In this study, a deep-learning-based method is proposed to solve PdM algorithms’ two most important problems. The first of these problems is the imbalanced data problem because of the inadequacy of unhealthy data. A minimal number of samples were obtained from an unhealthy machine due to the short span of failure time compared to the sample number obtained from the healthy machine. This problem would be solved in the literature by increasing the number of unhealthy data by deliberately breaking the machine in a specially prepared experimental environment. However, these artificial environments cannot fully simulate the random occurrence mechanisms of faults. Therefore, this data obtained is insufficient to be used in case of another failure. To solve this problem, we proposed a framework based on the Siamese network that can solve the problems despite a limited number of samples.
The second problem is that different machines using the same purpose may have different characteristic signals regarding their localization and separability from each other. In general, the data collected from the machine to be maintained are divided into two groups: a training set and a test. A suitable model is created with the obtained training set, and the failure-detection performance of this model is validated with test data. Thus, the possible fault condition of the machine can be detected with the trained model. However, this model, which is trained with the data obtained from the previous machine, is not as effective as the first machine in detecting the fault status of a similar machine. To solve the second problem, the features obtained from each machine are generalized using a new method called generalization, supported by a transfer learning technique.
A general framework of the proposed technique can be seen in Figure 1. There are five main steps, including data collection, preprocessing, feature extraction, generalization process, and classification, shown in Figure 1 and summarized in the following sections.

2.1. Data Collection

This initial portion pertains to obtaining data points relating to the environmental conditions of the machine being monitored.
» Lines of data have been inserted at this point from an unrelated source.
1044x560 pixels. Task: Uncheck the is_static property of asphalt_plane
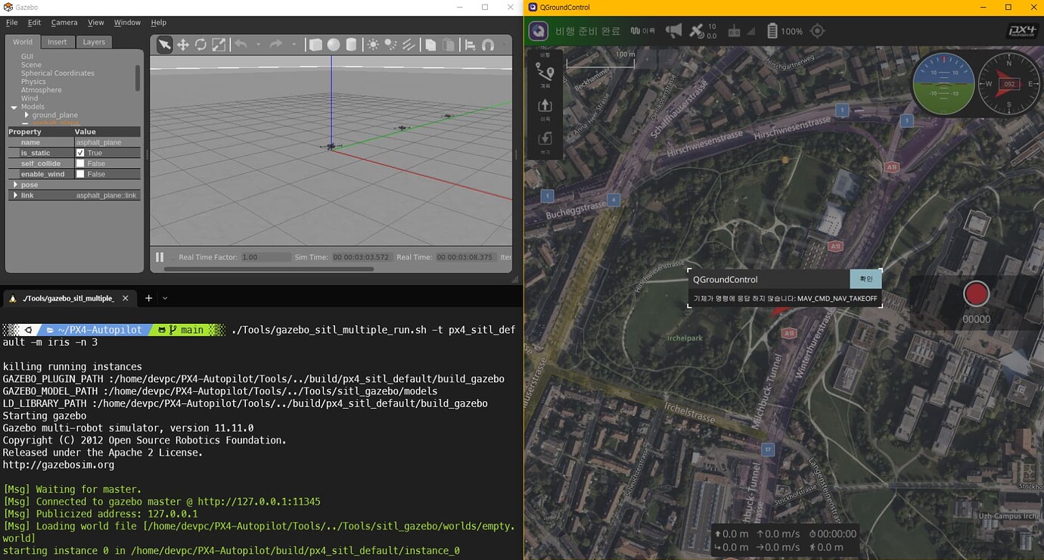(79, 152)
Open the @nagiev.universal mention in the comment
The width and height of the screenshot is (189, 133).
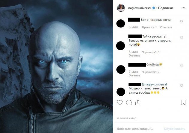click(x=154, y=84)
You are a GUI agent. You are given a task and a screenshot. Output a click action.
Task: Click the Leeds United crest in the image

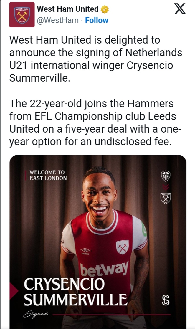click(166, 176)
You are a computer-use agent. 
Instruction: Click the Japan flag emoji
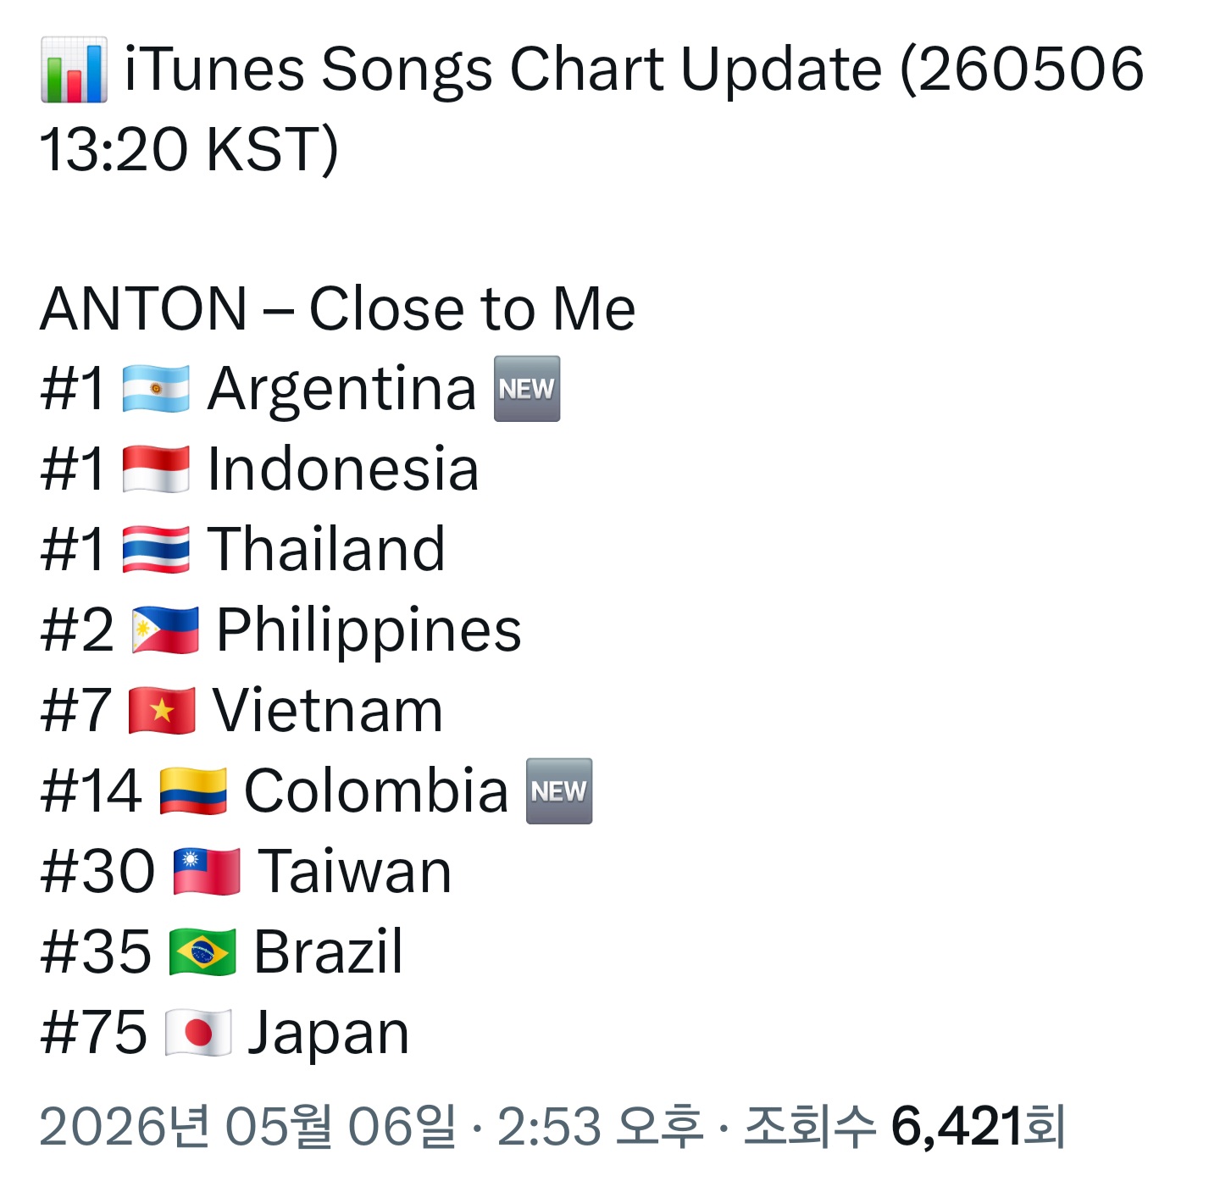click(197, 1033)
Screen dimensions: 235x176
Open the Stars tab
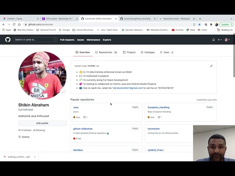pos(166,52)
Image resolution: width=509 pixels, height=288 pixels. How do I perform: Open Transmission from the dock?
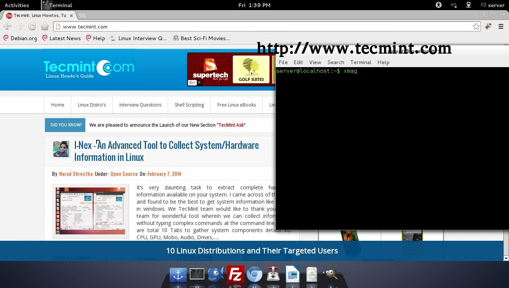tap(273, 274)
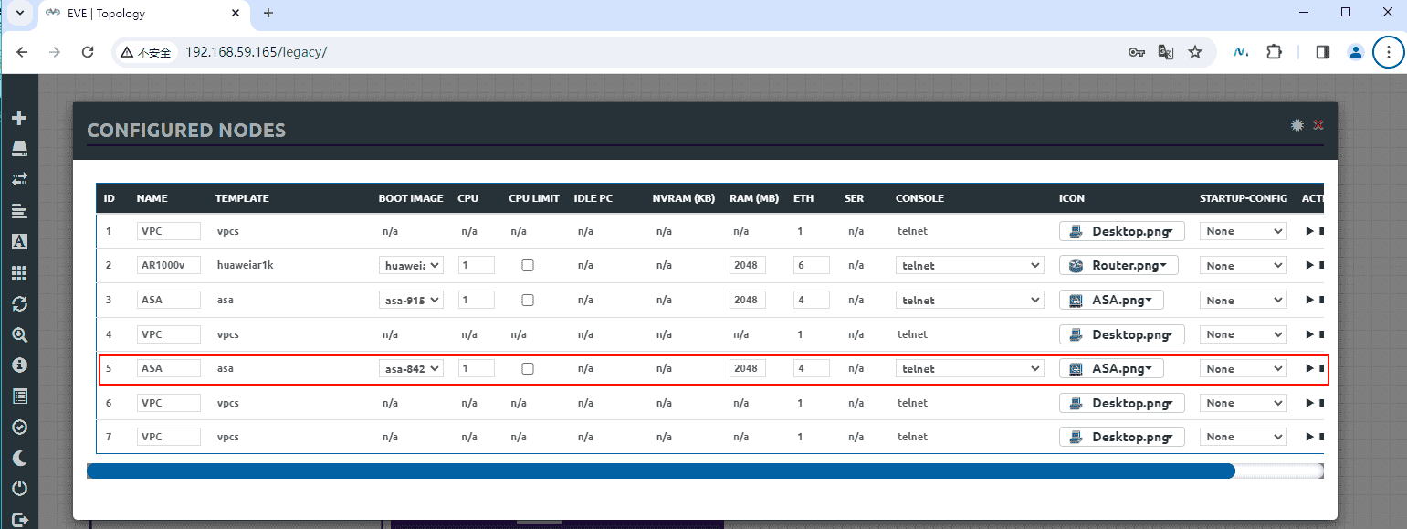Screen dimensions: 1407x529
Task: Enable CPU Limit checkbox for AR1000v
Action: pos(527,266)
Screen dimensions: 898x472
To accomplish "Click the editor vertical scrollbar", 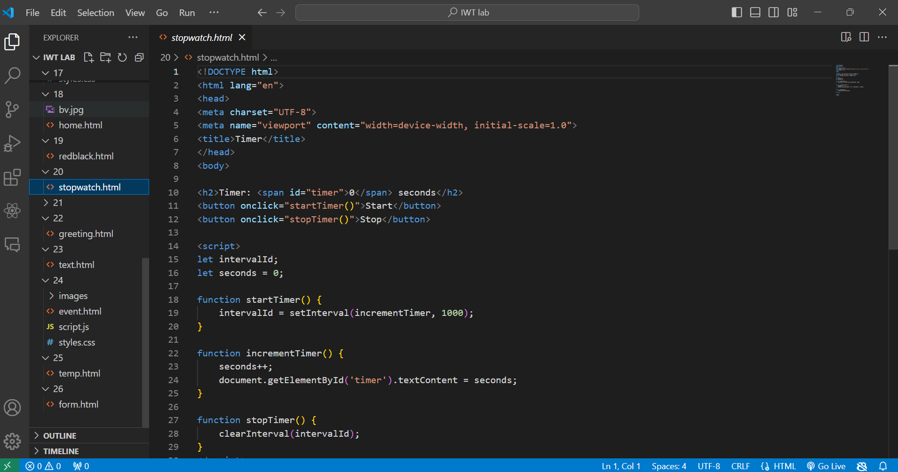I will tap(893, 157).
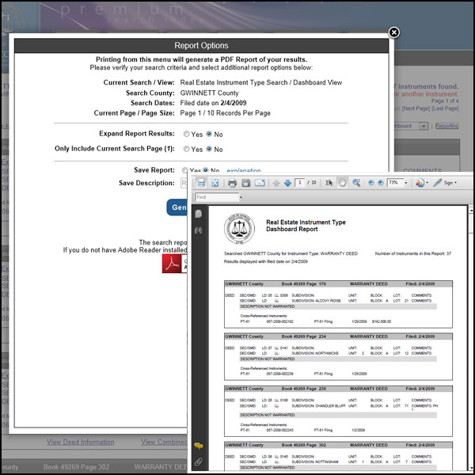This screenshot has height=475, width=475.
Task: Click the Next Page link
Action: (x=417, y=108)
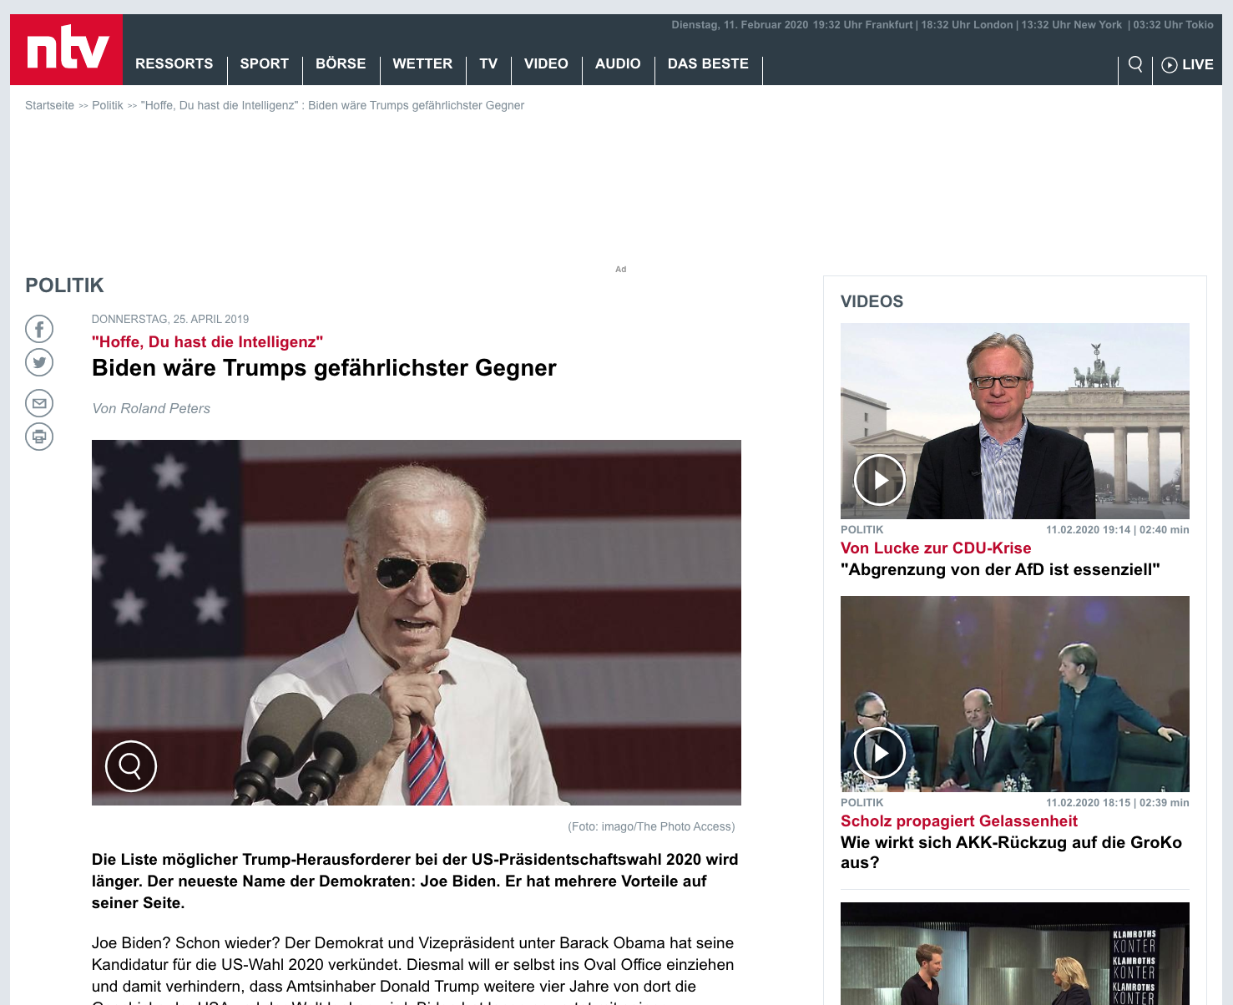Share article on Twitter
This screenshot has height=1005, width=1233.
pos(39,362)
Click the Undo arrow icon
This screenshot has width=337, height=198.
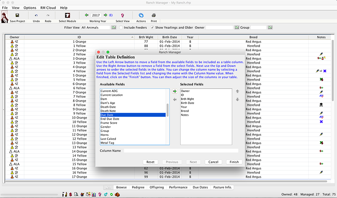point(36,15)
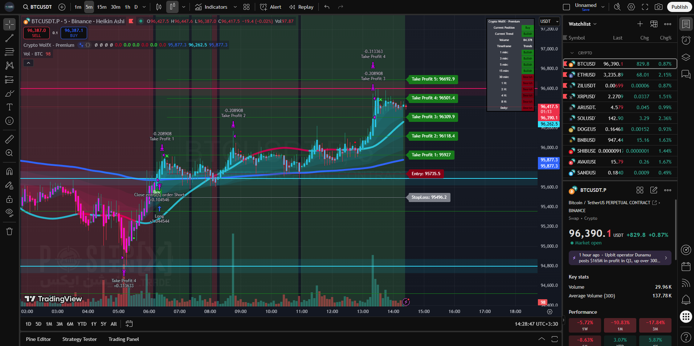The height and width of the screenshot is (346, 694).
Task: Switch to the Strategy Tester tab
Action: pyautogui.click(x=79, y=339)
Within the experiments of this paper, multiple datasets are utilized as test cases. With the publicly available datasets, the data collection is rather nonexistent. However, this study also collected a particular dataset at Munster Technological University. The purpose of collecting this dataset is to observe how the proposed algorithm performs on similar machines. Therefore, audio data were collected from four different lathe machines in five different conditions. By using the data obtained from each machine as training data for another machine, the detection performance of the proposed model is improved as the training data are increased. With the lathe machine collection (please see Supplementary File), the sensors for data collection had to be physically mounted. They monitored for several different recording sessions, with different cutting tools being used each time for multiple minutes.

2.2. Preprocessing

The preprocessing stage consists of two parts: filtering and windowing. In the first step, the raw audio signal is denoised. While recording audio signals, unwanted noise originating from different machines and environmental noise can decrease signal quality. In our case, the recorded signal is denoised using an adaptive filter. This explicitly is a recursive least squares (RLS) algorithm. In our case, the signal acquired pertains to 42 minutes’ worth of data in the windowing period. This signal transforms through the windowing signal, where only a selection of data from the denoised signal is identified for modification and experimentation. These selections are narrowed to a 1-min range with a convenient to machine working condition also check the Supplementary File.

2.3. Feature Extraction

One of the most critical steps of the proposed framework is the feature-extraction section since the test sample images are constructed by using the extracted features. Due to the nature of signal types, including vibration, audio, temperature, etc., it is necessary to apply different methods, including wavelet [37,38,39] Lyapunov exponents [40], singular spectral analysis [41], fast kurtogram [42], high order spectral features [43], empirical mode decomposition [44], etc., to extract features. Therefore, the features are obtained from denoised signals using several feature-extraction techniques in this paper. However, extracting many features significantly increases the size; it can be used if there is a standard feature-extraction method for a particular signal type in the literature. For example, the kurtogram and spectral kurtosis are a good option for vibration signals [139,140,141] and, besides, there is no best choice for the audio signals.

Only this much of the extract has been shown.